WISNIEWSKI) I wanted to emphasize in the book and I think I made it clear that Simone wasn’t the only love in his life. I think he really loved his first wife, maybe in a different way but in a profound way.
CA) That’s something that seems to be overlooked a lot.
WISNIEWSKI) I was able to read the letters that he wrote to her and reading those you really see how emotionally attached to her he was. When they had their final break, after their second divorce, I think he lost a real source of support.
CA) I thought the story in your book about Algren’s disillusionment with writer Richard Wright was interesting and seemed to highlight a shortcoming of his.
WISNIEWSKI) I think that he was critical of Richard Wright for leaving Chicago for Paris. I think Algren was holding him to an extremely harsh standard because Richard Wright was a black man in the 1940s who was married to a white woman and it was a hard situation to deal with. A lot of black artists left the United States because it was just too hard to deal with. I think that Algren’s reaction, at least his public reaction in his writing, showed some insensitivities.
CA) He did come around after Richard Wright passed away.
WISNIEWSKI) Yes, he wrote an incredible essay and tribute. I think also that Algren was holding himself to the same standard. He had to stay in Chicago. He couldn’t live in Paris, although he might have been happier. He had a very hardcore way of looking at writing and he had to do it the hard way.
CA) Do you think because he was so critical of the powers that be in Chicago when he lived here, perhaps that’s why he was overlooked when he was alive?
WISNIEWSKI) I think that prophets are never respected in their own countries, as Christ said.
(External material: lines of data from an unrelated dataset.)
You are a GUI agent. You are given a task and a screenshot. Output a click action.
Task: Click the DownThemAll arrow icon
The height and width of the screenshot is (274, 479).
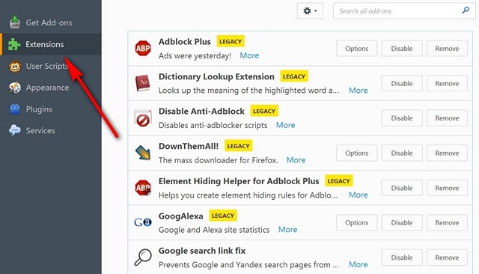143,153
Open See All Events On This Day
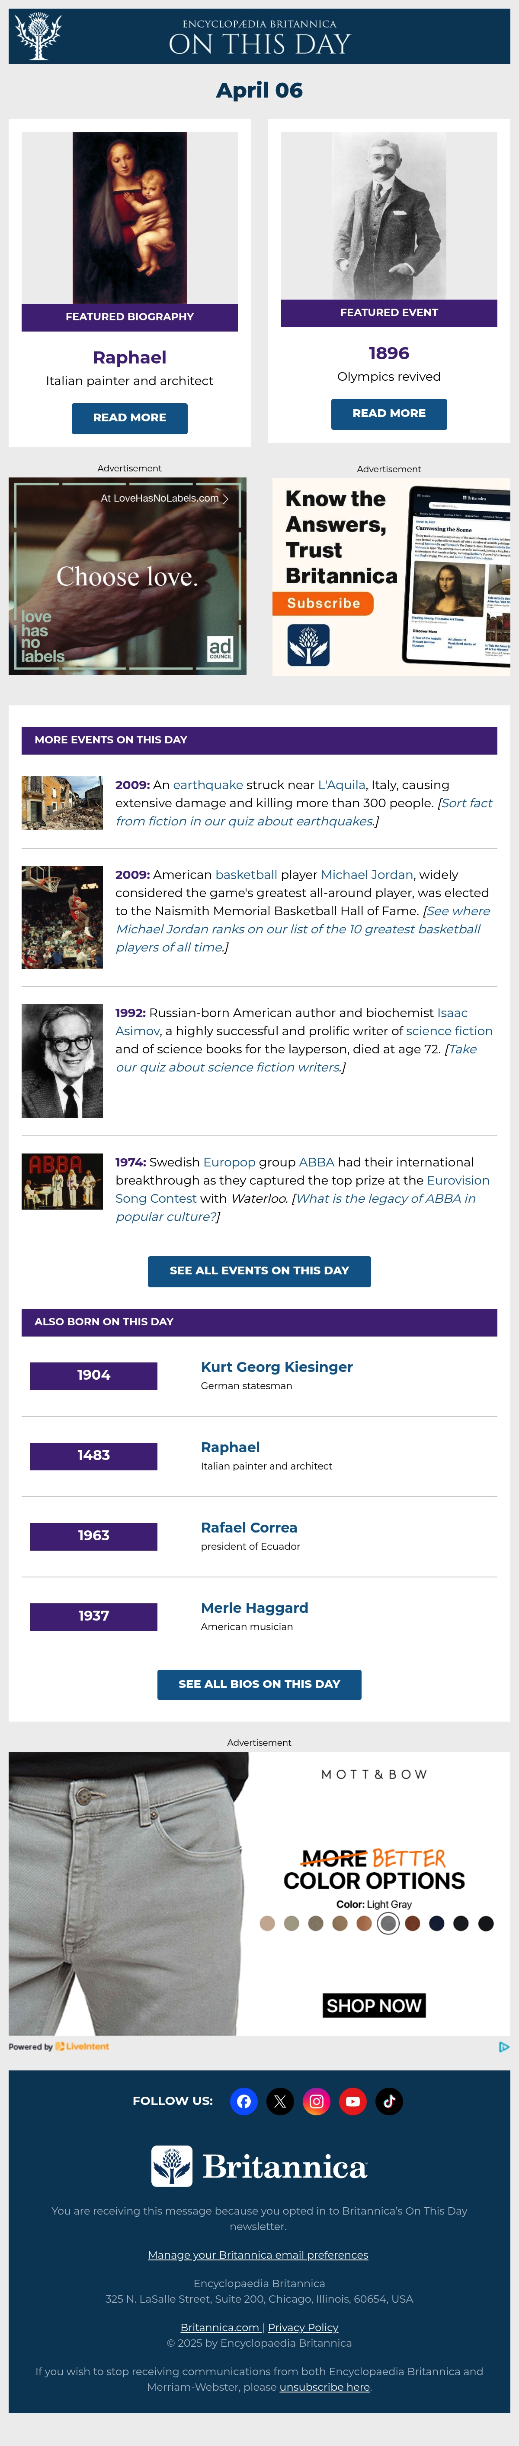Screen dimensions: 519x2446 point(260,1271)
But, I also think that he exaggerated his rejection. He got a lot of good reviews in Chicago for his writing. People who knew him here told me that when he used to go to a party or when he would go to O’Rourke’s or The Old Town Ale House he was treated like a king.
CA) He did have two powerful friends in the press — Mike Royko and Studs Terkel. I can’t think of a more influential trio of people who were alive at the same time here in Chicago.
WISNIEWSKI) Studs Terkel had him on his show so many times. I listened to a lot of the recordings at the Chicago History Museum. He was on Studs’ show all the time, he got a lot of love. I think part of the reason that he left Chicago is as Art Shay said, ‘He wanted another roll of the dice.’ [Algren left Chicago in 1975 for Patterson, New Jersey while researching an article on Rubin “Hurricane” Carter].
CA) It seems when he did leave that he kind of vanished. Despite his good reviews, perhaps he didn’t get his due? I mean, like you said, his books were never assigned reading in schools.
WISNIEWSKI) Yeah, they were out of print for a long time.
CA) I don’t know how much of the resurgence is solely because he was a great writer and how much is because of a mix of things.
WISNIEWSKI) I think that people who love Algren have been outspoken about him. I think that Bill Savage from Northwestern University has played a big part in helping to revive Algren’s reputation. I think he makes a good point that when he talks about the movies that were made from his books, and how terrible they were. He also talks about how his books were marketed with very sleazy covers. They look like sleaze, like b-movie stuff and I think that Algren started to be associated with that instead of great literature.
CA) A lot of the things going on in his life and in his books seem relevant today.
WISNIEWSKI) It is relevant. What he was talking about in his books is how the underclass turns on each other and blames each other instead of blaming the people higher up. I think we’re seeing that in this election cycle, people turning on each other and blaming. Blaming immigrants for not having a job instead of the fact that the factory left or became automated…
CA) Any other books on tap for you?
WISNIEWSKI) I don’t know, I have to get through this book cycle first.
Mary Wisniewski will be reading from her book “Algren: A Life” on October 24, 6pm at 57th Street Books, 1301 E. 57th Street. and October 26, 6pm at Book Ends & Beginnings, 1712 Sherman Ave., Alley #1, Evanston. She also is scheduled to read at November 20, 2pm at Centuries & Sleuths Bookstore, 7419 W. Madison St., Forest Park.